PROBLEM DESCRIPTION: Print every entry below again exactly as written, skipping the pictures.

Stored records
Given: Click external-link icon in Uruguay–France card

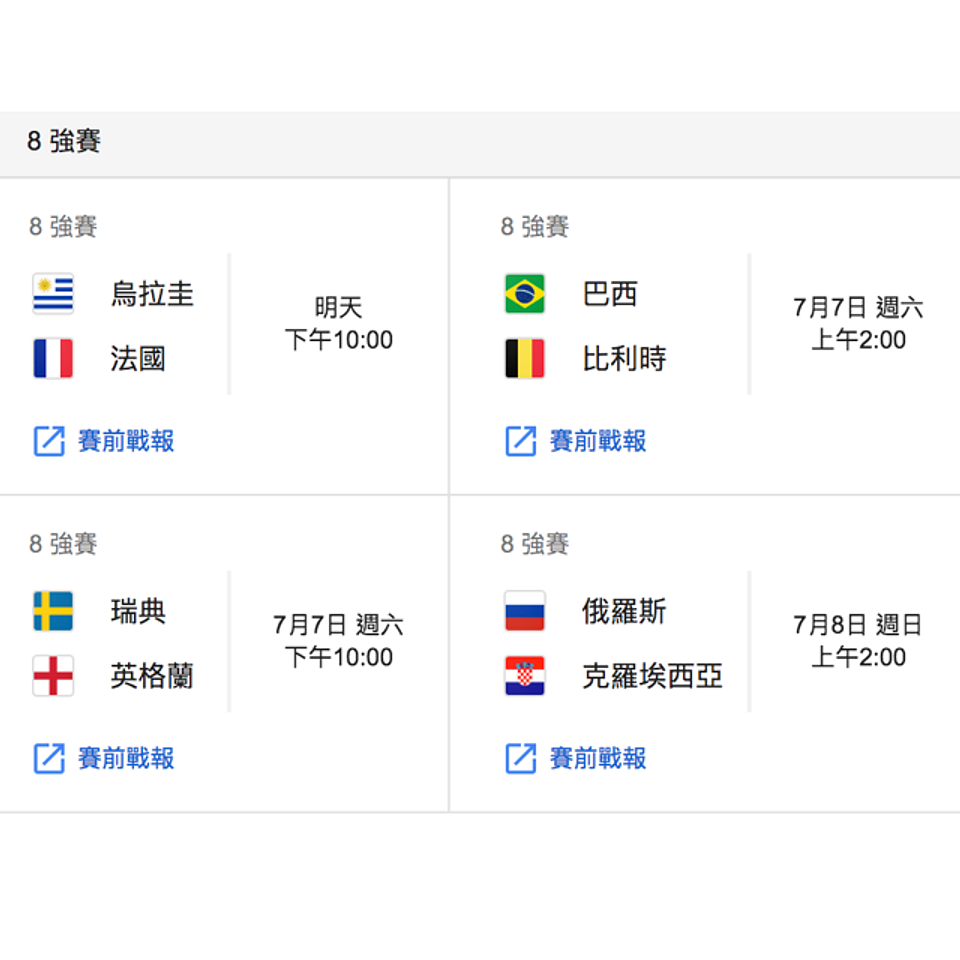Looking at the screenshot, I should point(48,441).
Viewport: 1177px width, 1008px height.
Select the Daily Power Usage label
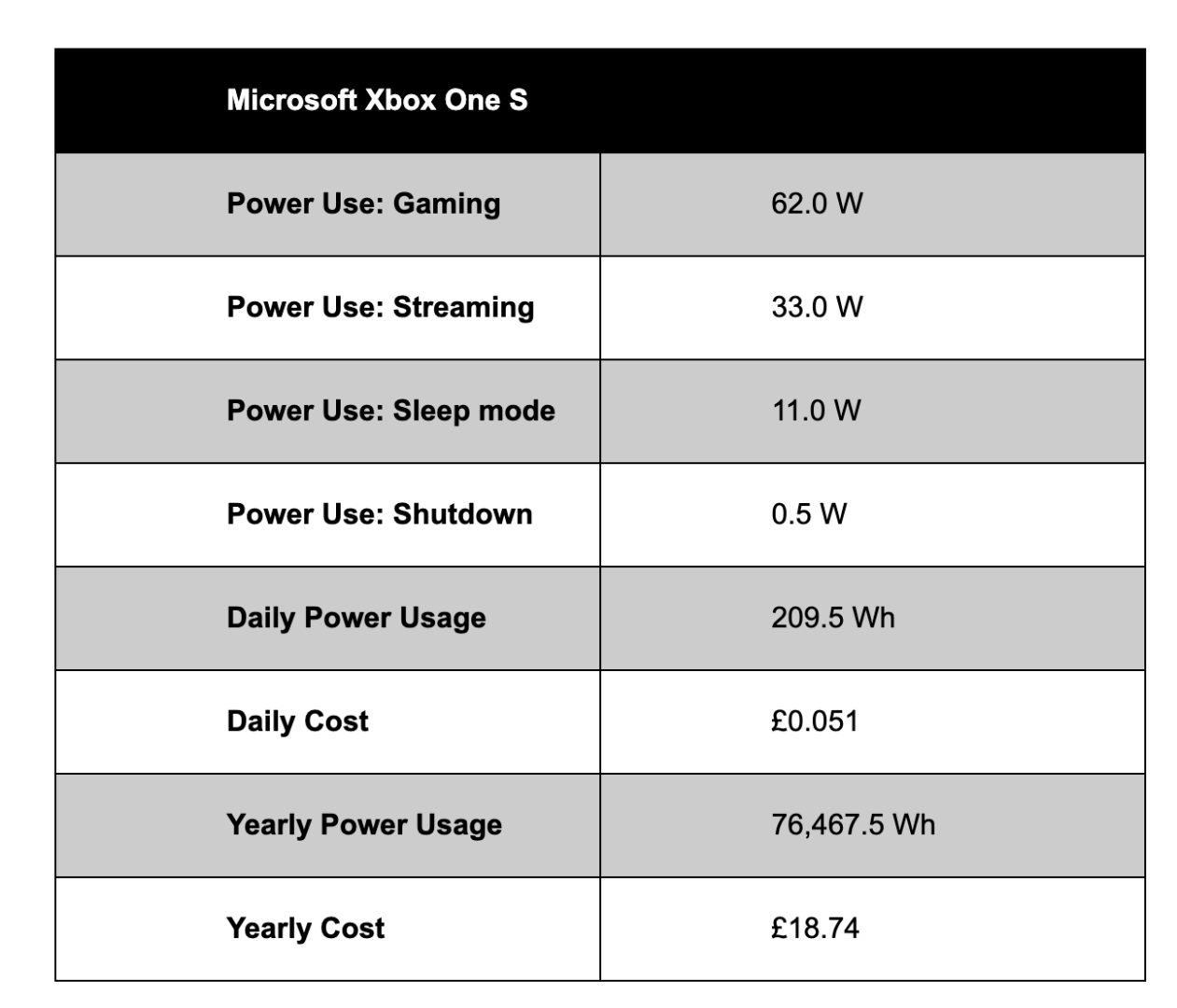(x=356, y=618)
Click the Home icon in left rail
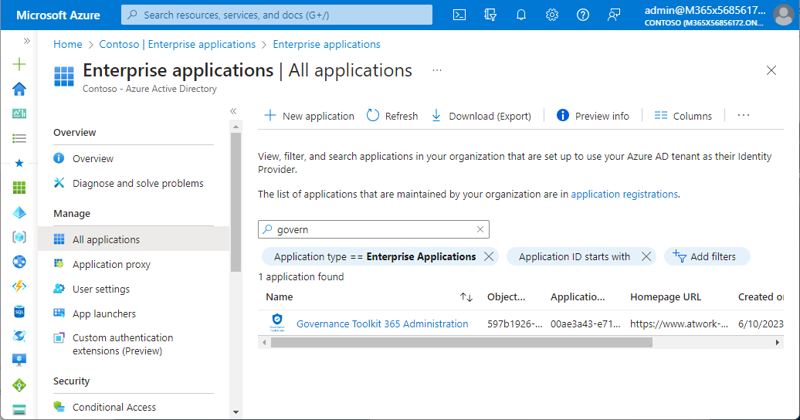This screenshot has height=420, width=800. (x=19, y=89)
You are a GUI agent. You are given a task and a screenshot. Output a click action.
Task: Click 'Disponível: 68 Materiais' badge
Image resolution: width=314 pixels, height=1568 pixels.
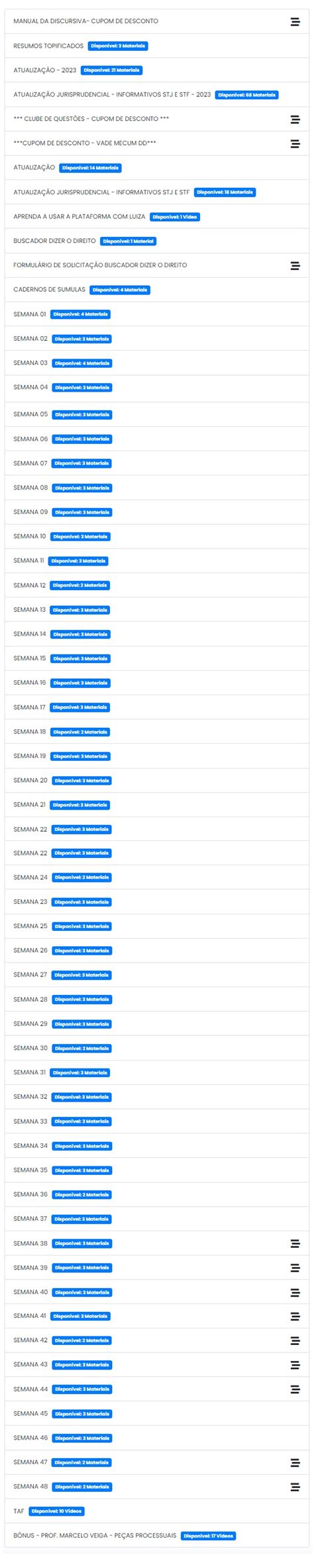pos(247,95)

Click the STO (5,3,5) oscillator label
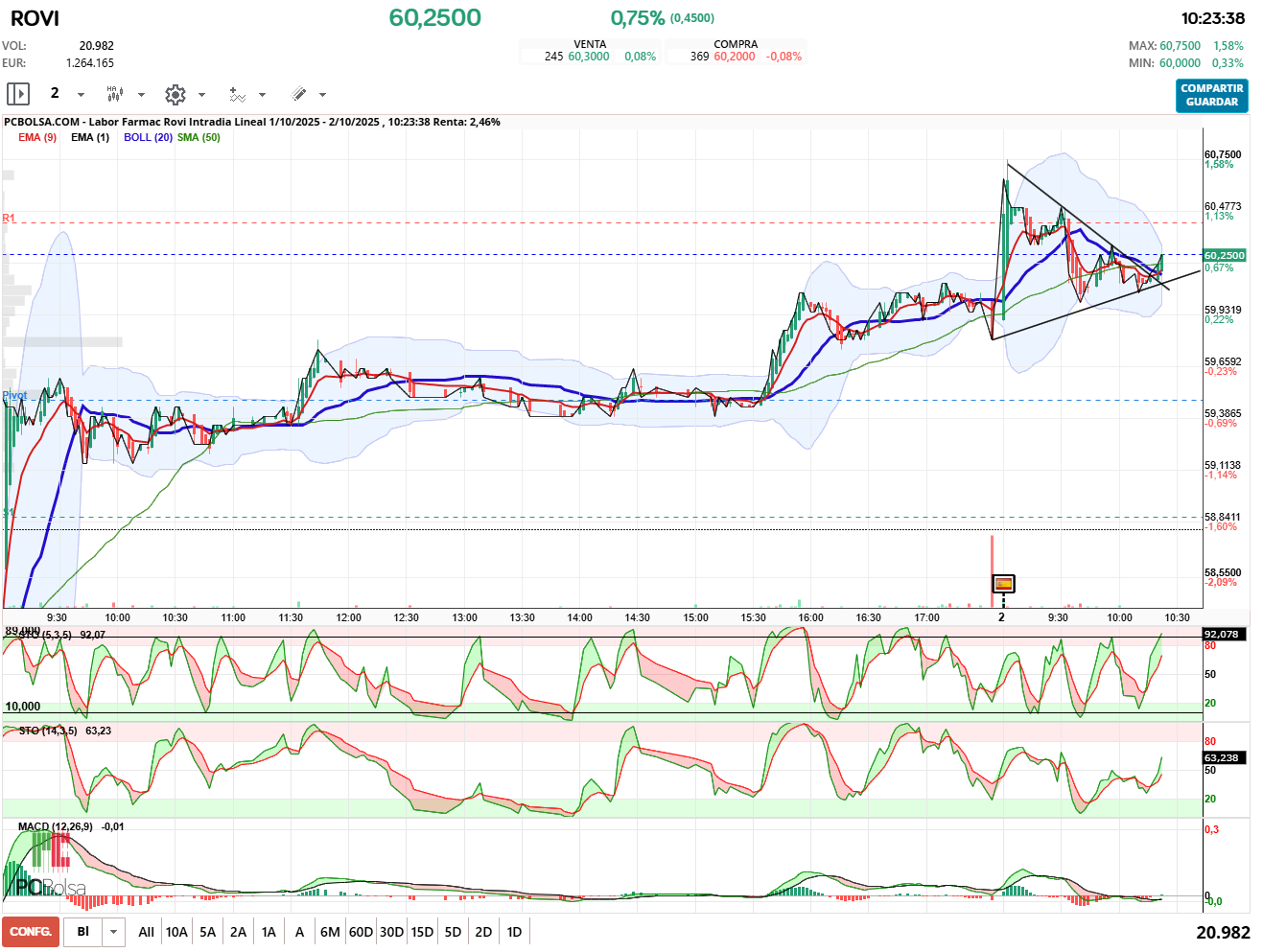[44, 635]
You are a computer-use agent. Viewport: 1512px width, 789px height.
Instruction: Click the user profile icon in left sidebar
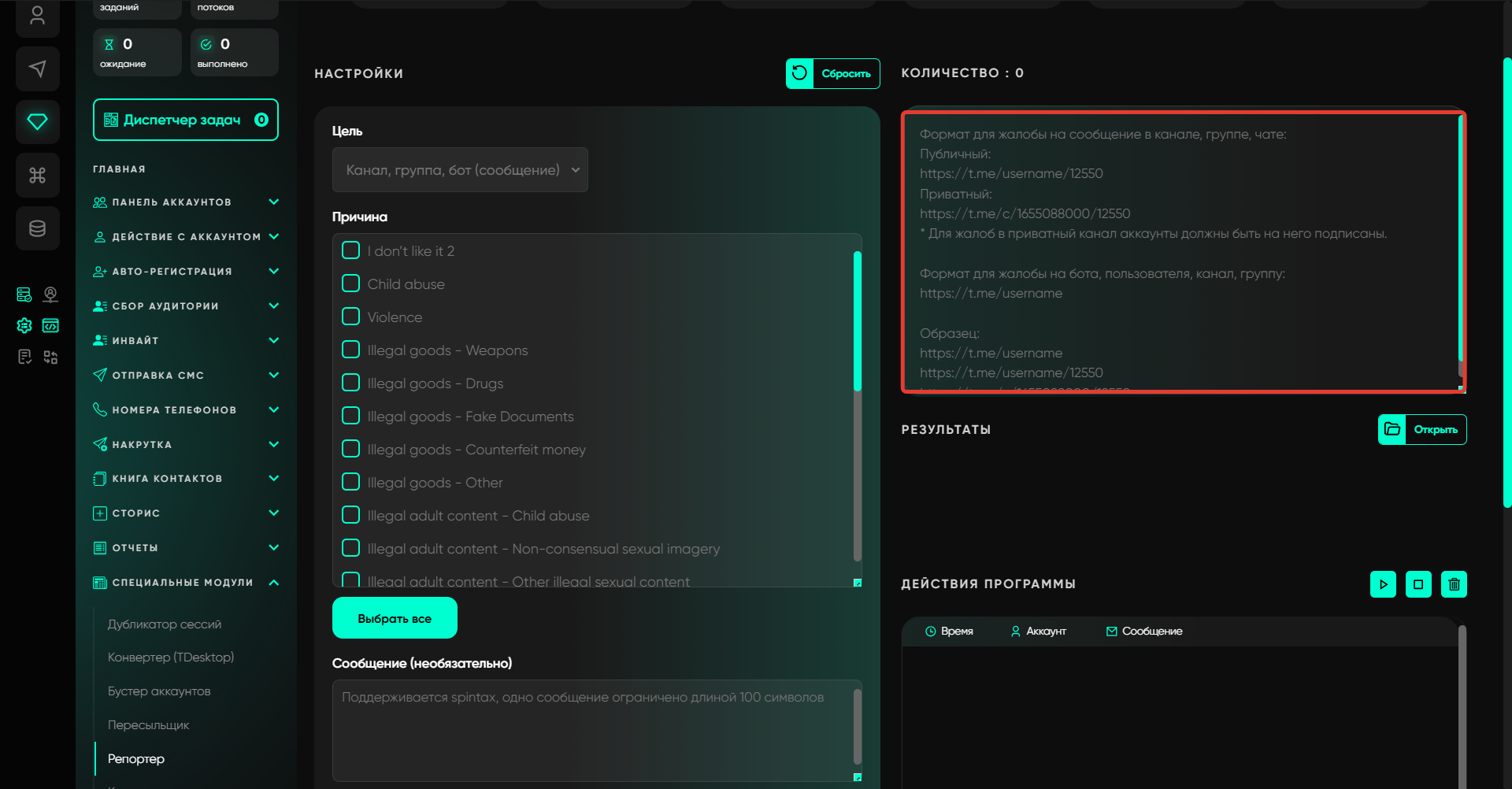point(37,16)
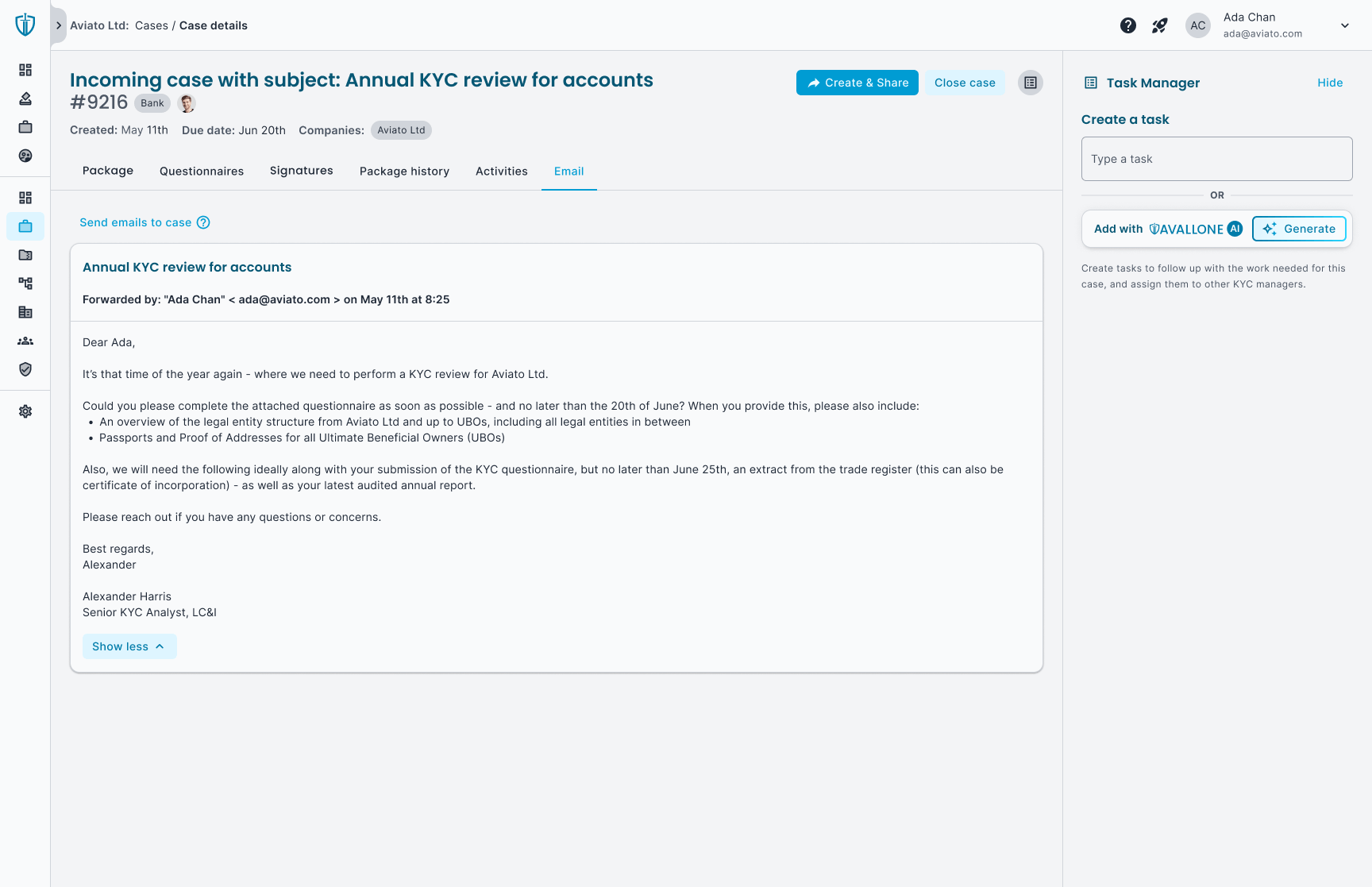Expand the Ada Chan account dropdown
Image resolution: width=1372 pixels, height=887 pixels.
[x=1343, y=25]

RESULT FOR THIS EXERCISE:
Given: Click external-link icon in Uruguay–France card

Looking at the screenshot, I should point(48,441).
Viewport: 1177px width, 1008px height.
Select the Daily Power Usage label
(x=356, y=618)
Click the Home icon in left rail
This screenshot has height=420, width=800. (x=19, y=89)
You are a GUI agent. You are given a task and a screenshot. Output a click action.
Task: Click 'Disponível: 68 Materiais' badge
Image resolution: width=314 pixels, height=1568 pixels.
pos(247,95)

Click the STO (5,3,5) oscillator label
[44, 635]
You are a computer-use agent. Viewport: 1512px width, 789px height.
Instruction: Click the user profile icon in left sidebar
point(37,16)
Expand the Ada Chan account dropdown
Image resolution: width=1372 pixels, height=887 pixels.
[x=1343, y=25]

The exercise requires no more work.